One thing that can help, she says, is by playing a video in slow motion.
“This helps you monitor the movement of all the facial features such as lips, nose, eyes, ears and even neck movement.
If you are keen enough, you can identify some things such as blurred lips or that the jaw bone and the neck does not connect naturally and many other shortcomings,” she says.
Deepfakes can be used for good and bad. The good might be for research while creating personal avatars to be used in apps for people to try on clothes, hair, makeup products and so on.
Similarly, for the film industry where deepfake comes in handy where they can change a dialogue without actually having to reshoot a scene.
The bad might impact people’s lives and the digital existence in various negative ways as Nyawira points out.
Necessary strategies
“In revenge porn, a person insert your face in the video so that it appears as if it is you.
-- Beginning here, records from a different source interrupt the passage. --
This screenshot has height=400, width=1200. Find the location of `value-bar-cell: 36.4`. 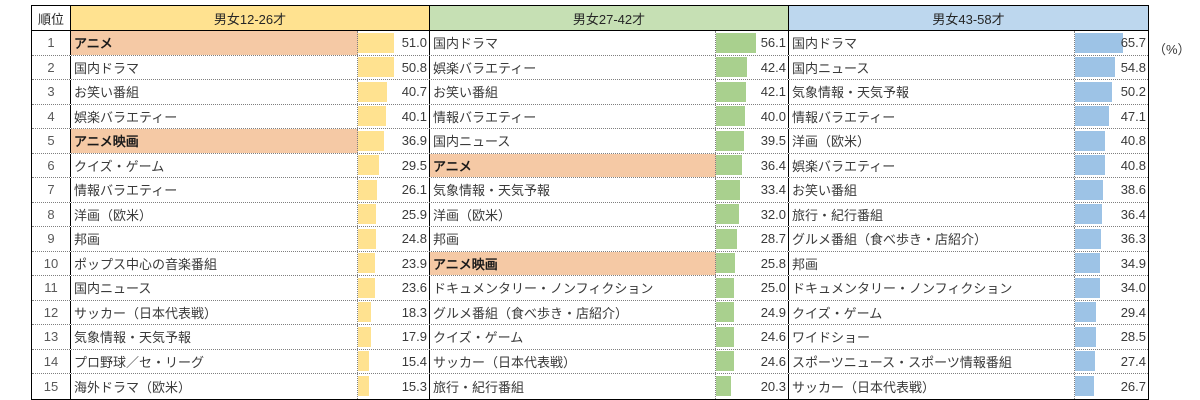

value-bar-cell: 36.4 is located at coordinates (752, 166).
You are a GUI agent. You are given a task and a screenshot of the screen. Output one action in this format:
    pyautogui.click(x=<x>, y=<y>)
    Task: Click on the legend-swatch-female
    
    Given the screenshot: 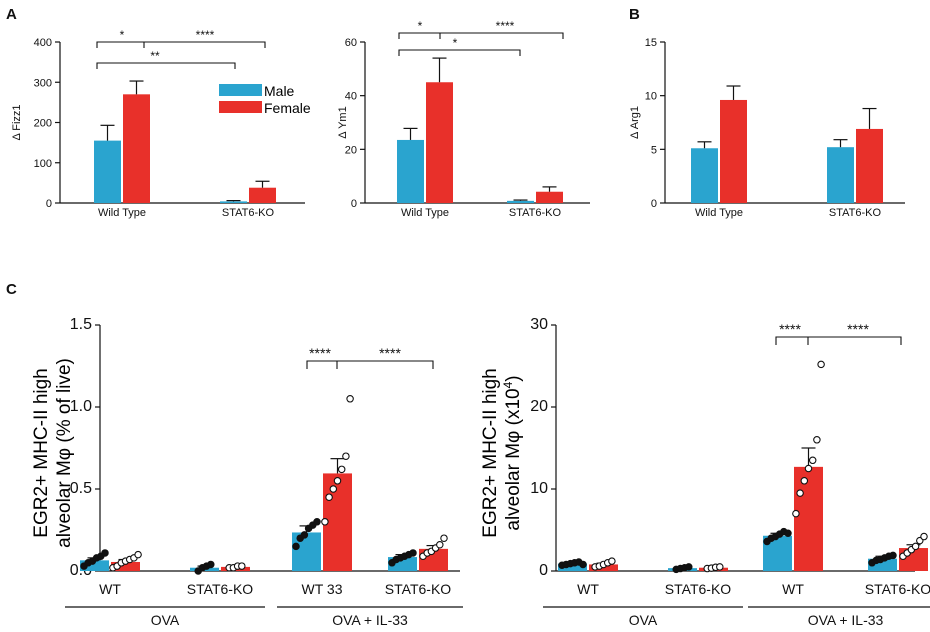 What is the action you would take?
    pyautogui.click(x=240, y=107)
Deep nude can also be the case.
This is a software that takes photos of dressed women and undresses them making them look realistically naked.
According to my understanding and research done on deep nudity, I was surprised to learn that it only works on women,” she says.
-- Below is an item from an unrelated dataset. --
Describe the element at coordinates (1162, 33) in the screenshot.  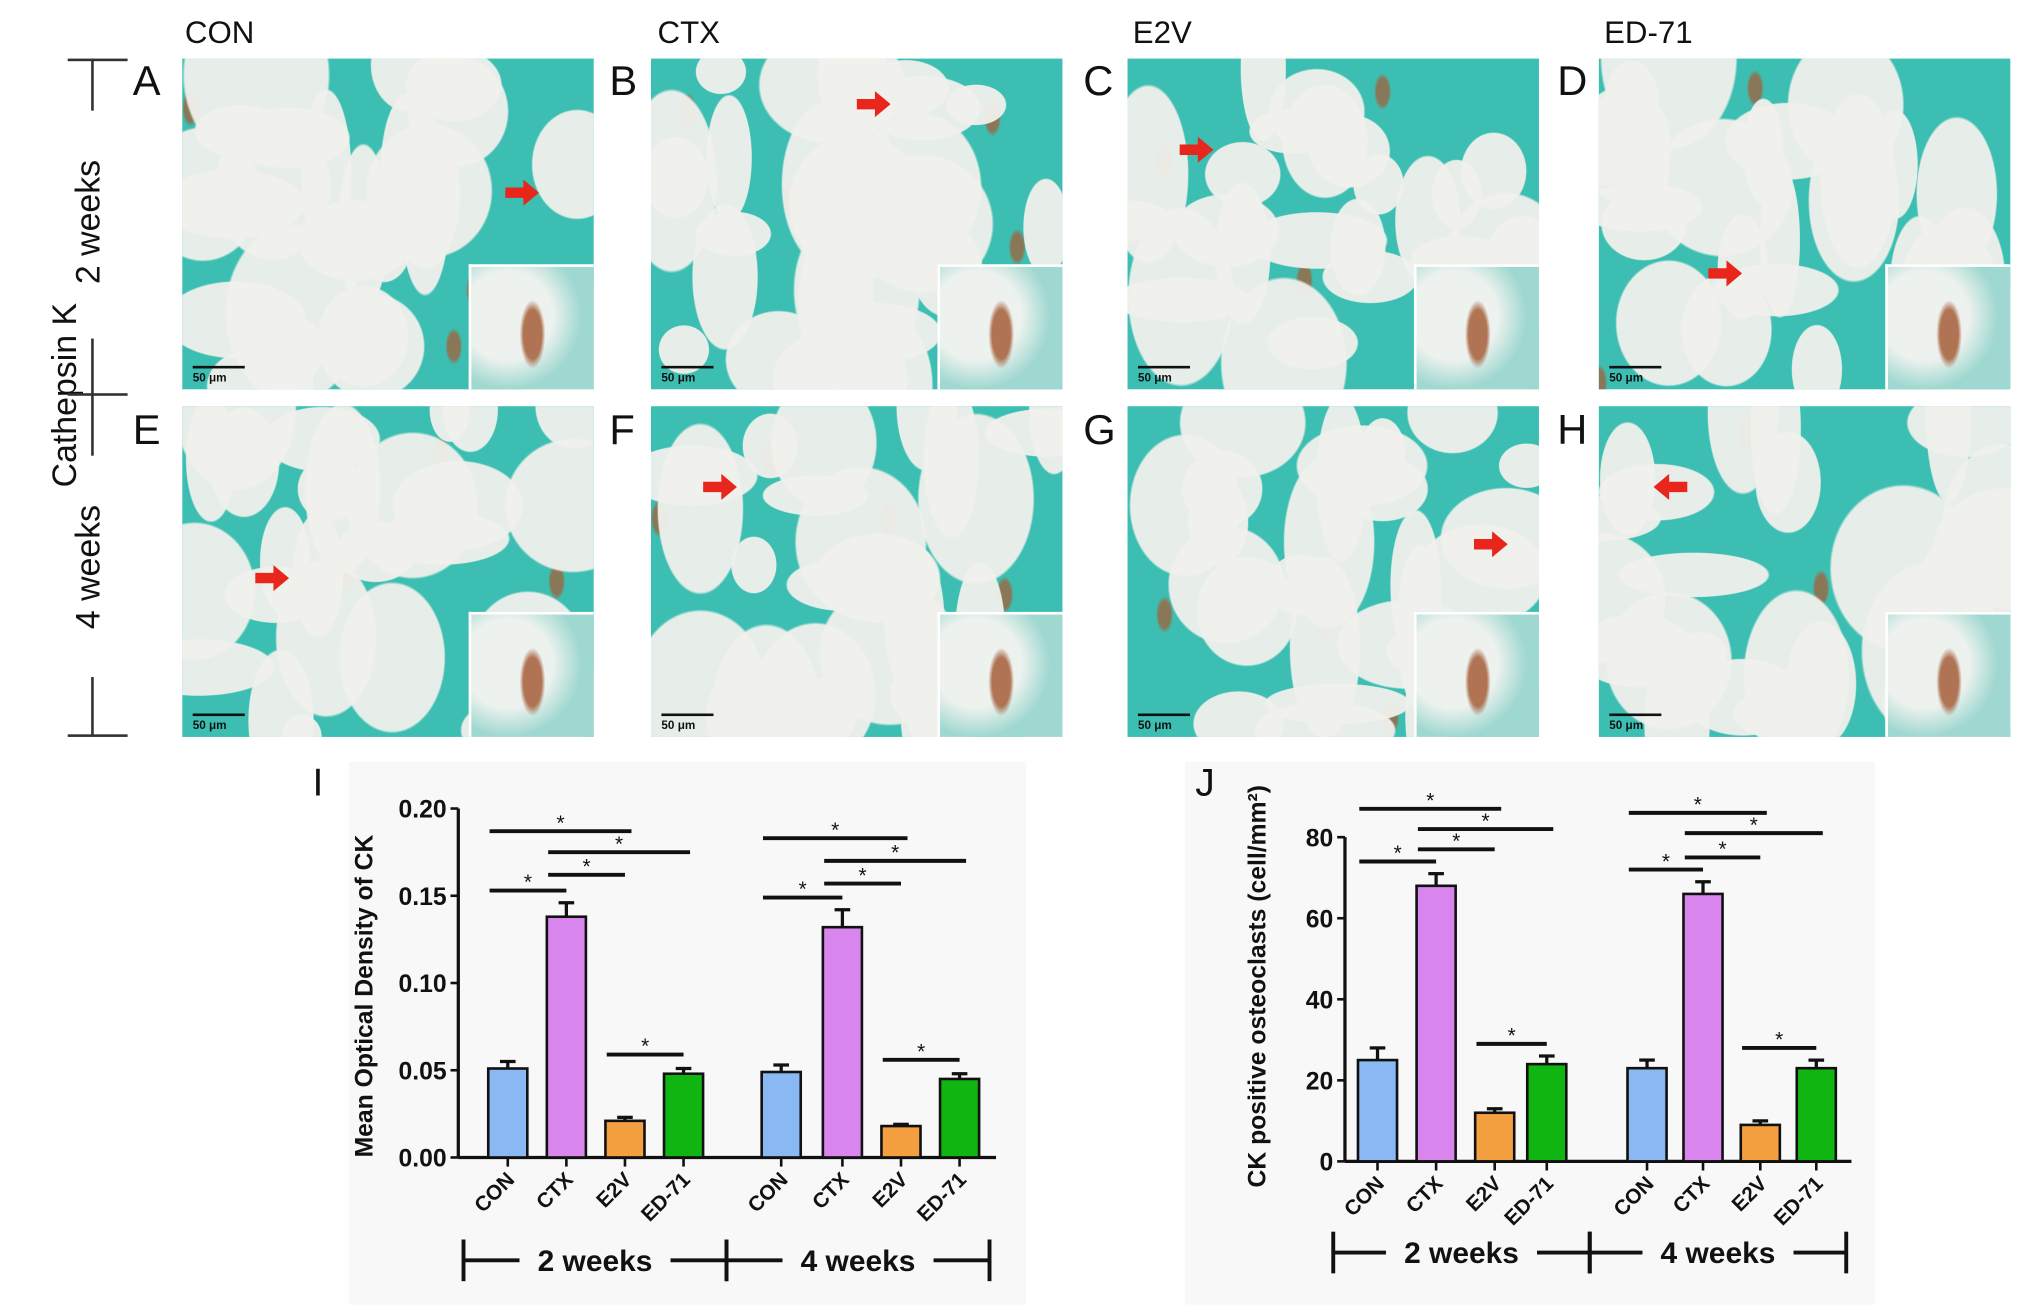
I see `column-label-e2v: E2V` at that location.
Monika Bickert, Vice President, Global Policy Management at Facebook describes how they address deepfakes on the world most popular social media platform.
“Our approach has several components, from investigating AI-generated content and deceptive behaviours such as fake accounts to partnering with academia, government and industry to exposing people behind these efforts.
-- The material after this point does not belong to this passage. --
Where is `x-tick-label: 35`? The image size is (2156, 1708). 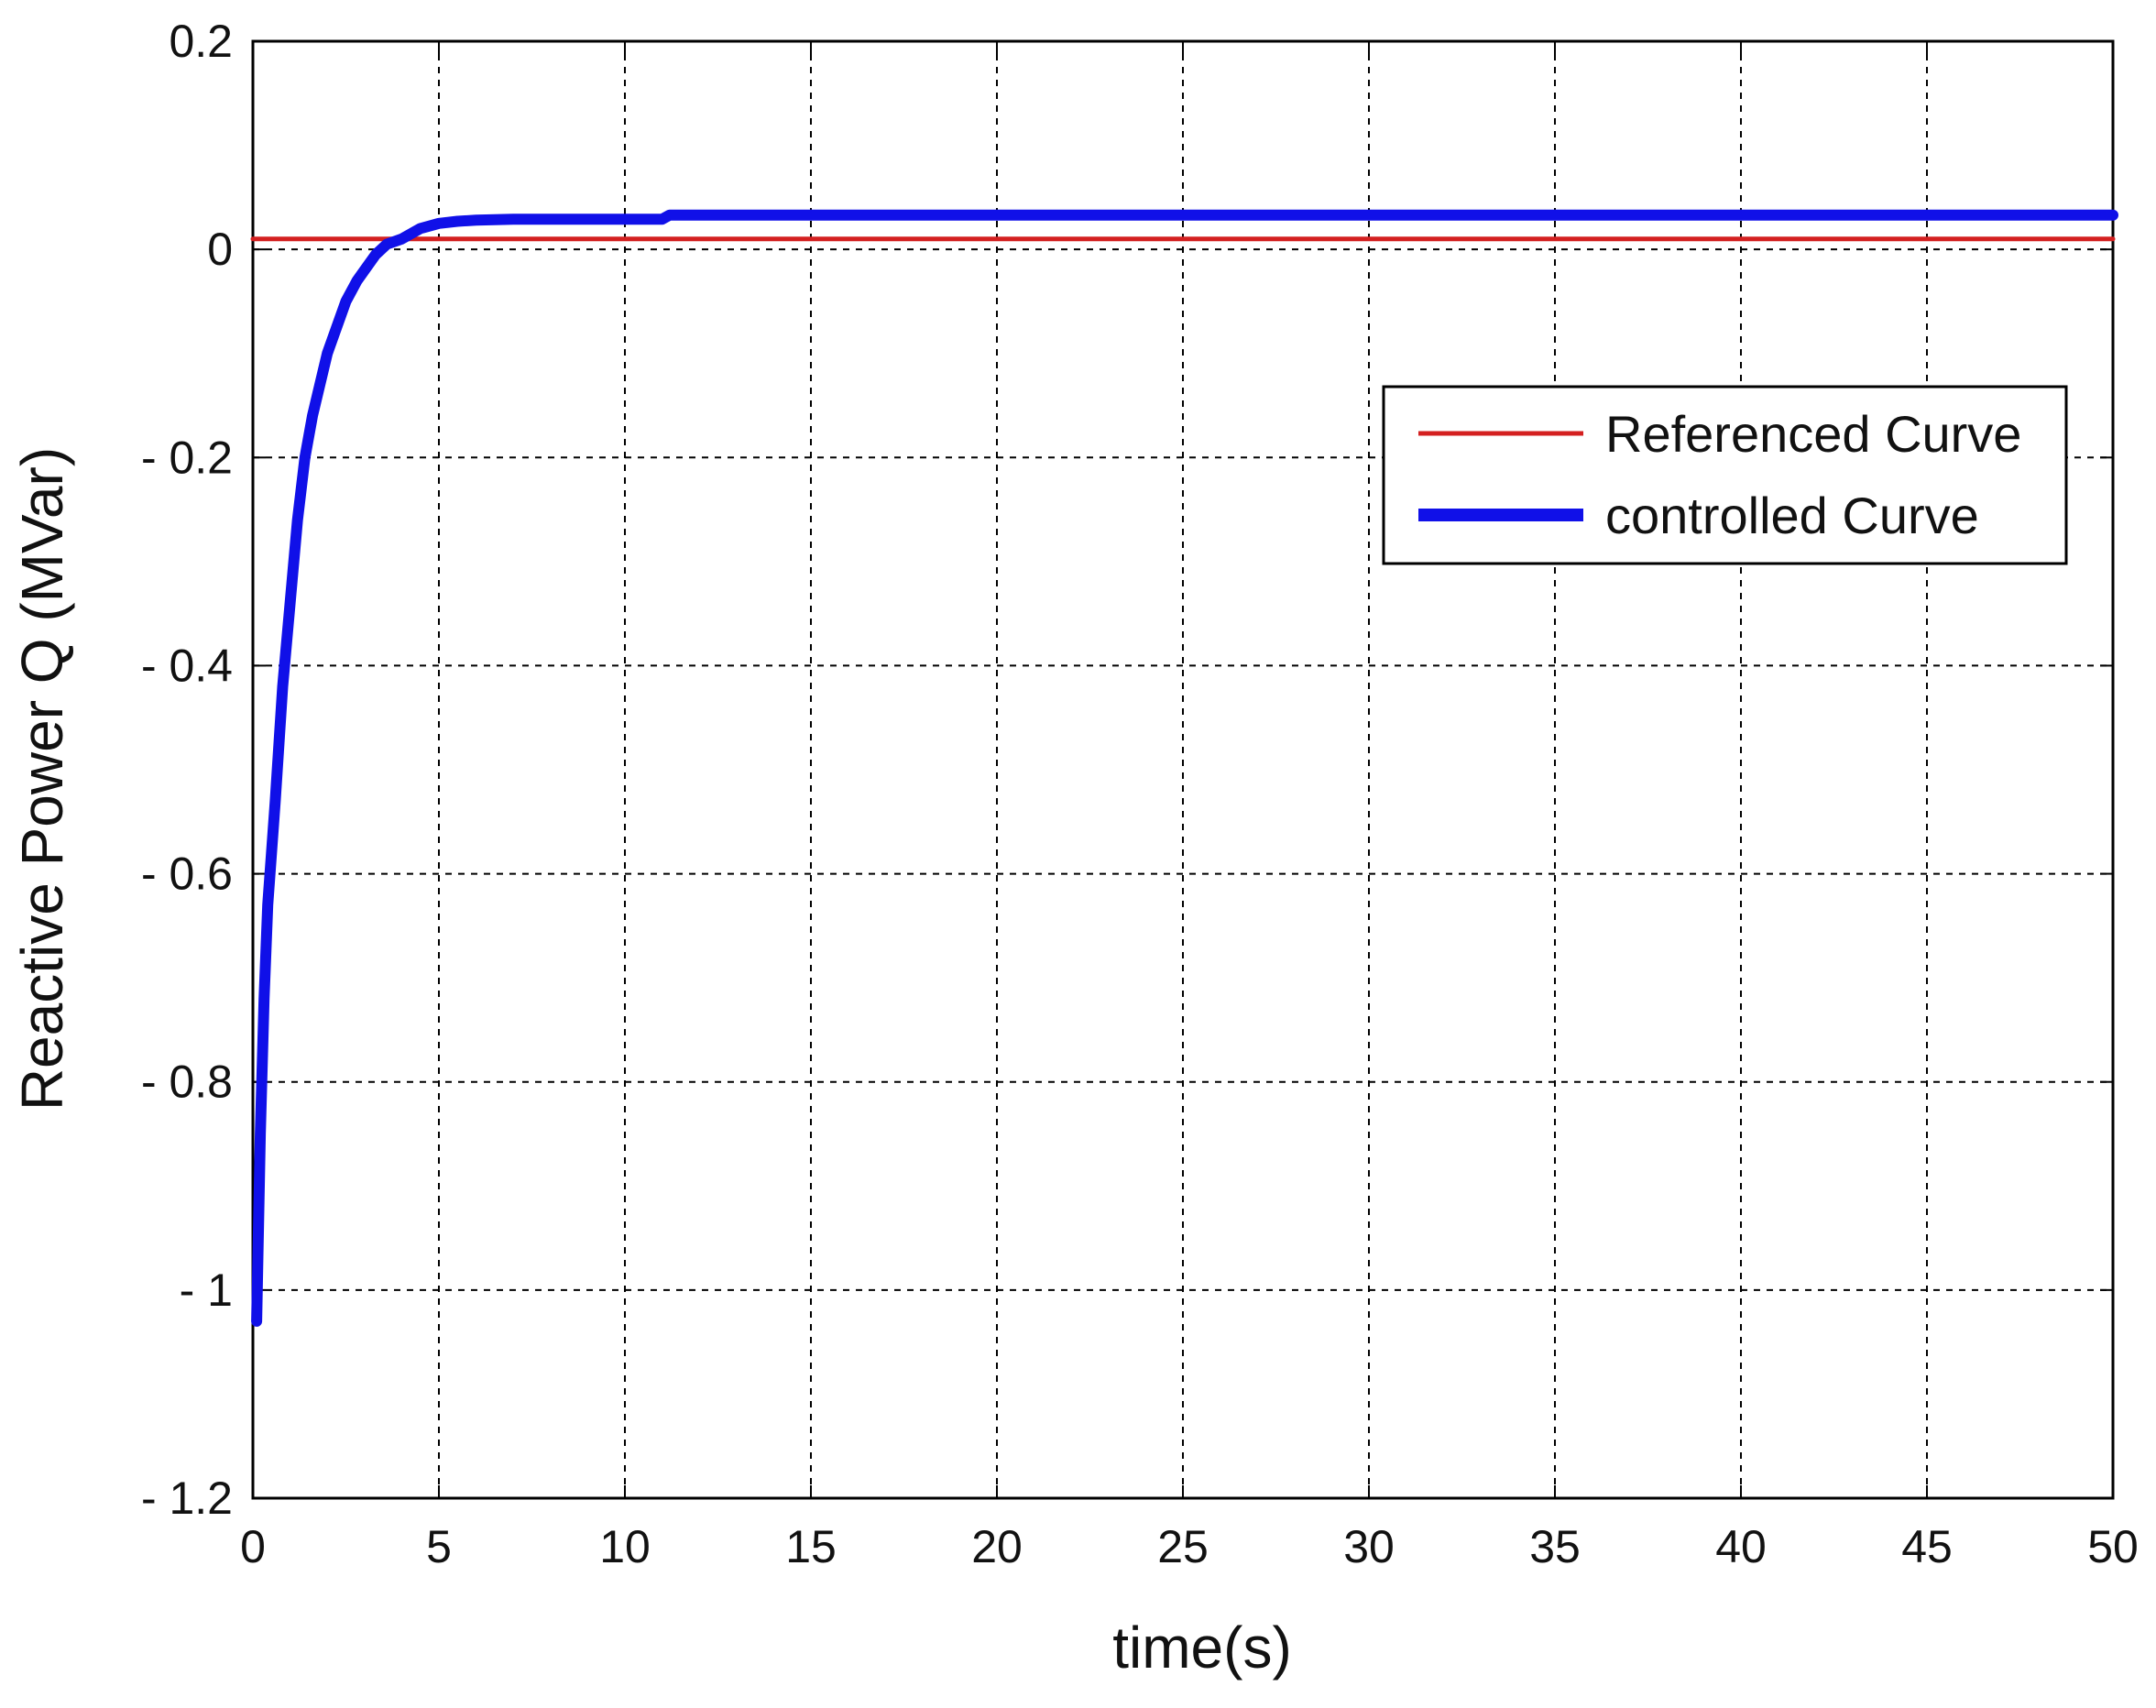
x-tick-label: 35 is located at coordinates (1555, 1546).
Collaboration is key. Across the world, we’ve been driving conversations with more than 50 global experts with technical, policy, media, legal, civic and academic backgrounds to inform our policy development and improve the science of detecting manipulated media.
As a result of these partnerships and discussions, we are strengthening our policy toward misleading manipulated videos that have been identified as deepfakes,” she says. They follow a strict criteria in removing these manipulated content.
“We will remove misleading manipulated media if it has been edited or synthesised – beyond adjustments for clarity or quality – in ways that aren’t apparent to an average person and would likely mislead someone into thinking that a subject of the video said words they did not say.
And it is the product of AI or machine learning that merges, replaces or superimposes content onto a video, making it appear to be authentic,” she adds.
This policy does not extend to content that is parody or satire, or video that has been edited solely to omit or change the order of words.
“Videos that don’t meet the standards for removal are still eligible for review by one of our independent third-party fact-checkers, which include over 50 partners worldwide fact-checking in over 40 languages.
If a photo or video is rated false or partly false by a fact-checker, we significantly reduce its distribution in News Feed and reject it if it’s being run as an ad.
And critically, people who see it, try to share it, or have already shared it, will see warnings alerting them that it’s false, If we simply removed all manipulated videos flagged by fact-checkers as false, the videos would still be available elsewhere on the internet or social media ecosystem.
By leaving them up and labelling them as false, we’re providing people with important information and context,” she adds.
Facebook has partnered with Reuters to help newsrooms worldwide to identify deepfakes and manipulated media through a free online training course.
In 2019, Google released an open-source database containing 3,000 original manipulated videos as part of its effort to accelerate development of deepfake detection tools.
It worked with 28 actors to record videos of them speaking, making common expressions, and doing mundane tasks. It then used publicly available deepfake algorithms to alter their faces.